Dalam Matius 22:14 dituliskan "Sebab banyak yang dipanggil, tetapi sedikit yang dipilih". Mengapa? Bukan setiap orang yang berseru kepadaKU; Tuhan, Tuhan! akan masuk ke dalam Kerajaan Sorga, melainkan dia yang melakukan kehendak Bapaku yang di sorga (Matius 7:21). Alat penampi sudah ditanganNYA. Ia akan membersihkan tempat pengirikanNYA dan mengumpulkan gandumNYA ke dalam lumbung, tetapi debu jerami itu akan dibakarNYA dalam api yang tidak terpadamkan (Matius 3:12).
 
Setiap orang percaya akan diuji untuk membuktikan kualitas hidup kita dihadapan Tuhan (I Korintus 3:13) sekali kelak pekerjaan masing-masing orang akan nampak. Karena hari Tuhan akan menyatakannya, sebab ia akan nampak dengan api dan bagaiman pekerjaan masing-masing orang akan diuji oleh api itu). DIA tidak pernah memaksa seseorang untuk mengikut DIA dan menjadi murifNYA, hal itu adalah keputusan pribadi kita.

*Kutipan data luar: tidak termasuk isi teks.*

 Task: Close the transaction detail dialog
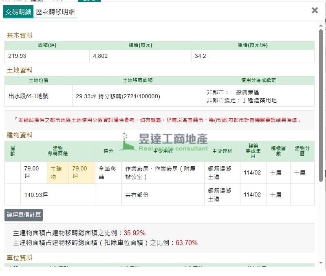(x=315, y=11)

Dan keputusan untuk menjadi muridNYA mempunyai konsekuensi ada harga yang harus dibayar yaitu menjadikan Tuhan Yesus yang utama dalam seluruh segi kehidupannya. Hanya mereka yang berani membayar harga bagi Tuhan akan tetap bersama DIA.
 
Menjadikan Tuhan Yesus sebagai Tuhan memiliki arti yang sangat dalam, penempatan prioritas dalam hidup. Kebanyakan dari kita lebih memilih untuk melakukan segala sesuatu yang kita suka dibandingkan dengan sesuatu yang Tuhan kehendaki. Tidak mudah untuk menempatkan Tuhan Yesus sebagai prioritas utama dalam seluruh aspek kehidupan kita, tetapkanlah hati kita untuk mengikut DIA dan meneruskannya sampai kesudahnnya. Jangan berhenti di tengah perjalanan, teruslah maju dan jika kita lelah mintalah kekuatan dan kesegaran baru dari Tuhan (Yesaya 4:29) -- Dia memberi kekuatan kepada yang lelah, dan menambah semangat kepada yang Tiada berdaya)
 
Kalau kita masih diberi kesempatan dan kemurahnNYA memasuki tahun 2017, biarlah kita menjalaninya dengan menempatkan Tuhan Yesus sebagai prioritas utama dalam segala segi kehidupan kita. Dan tetap setia menjadi muridNYA apapun yang akan terjadi di tahun 2017 sampai kesudahannya.
 
 
 
"Tetapi banyak orang yang terdahulu akan menjadi yang terakhir, dan yang terakhir akan menjadi yang terdahulu."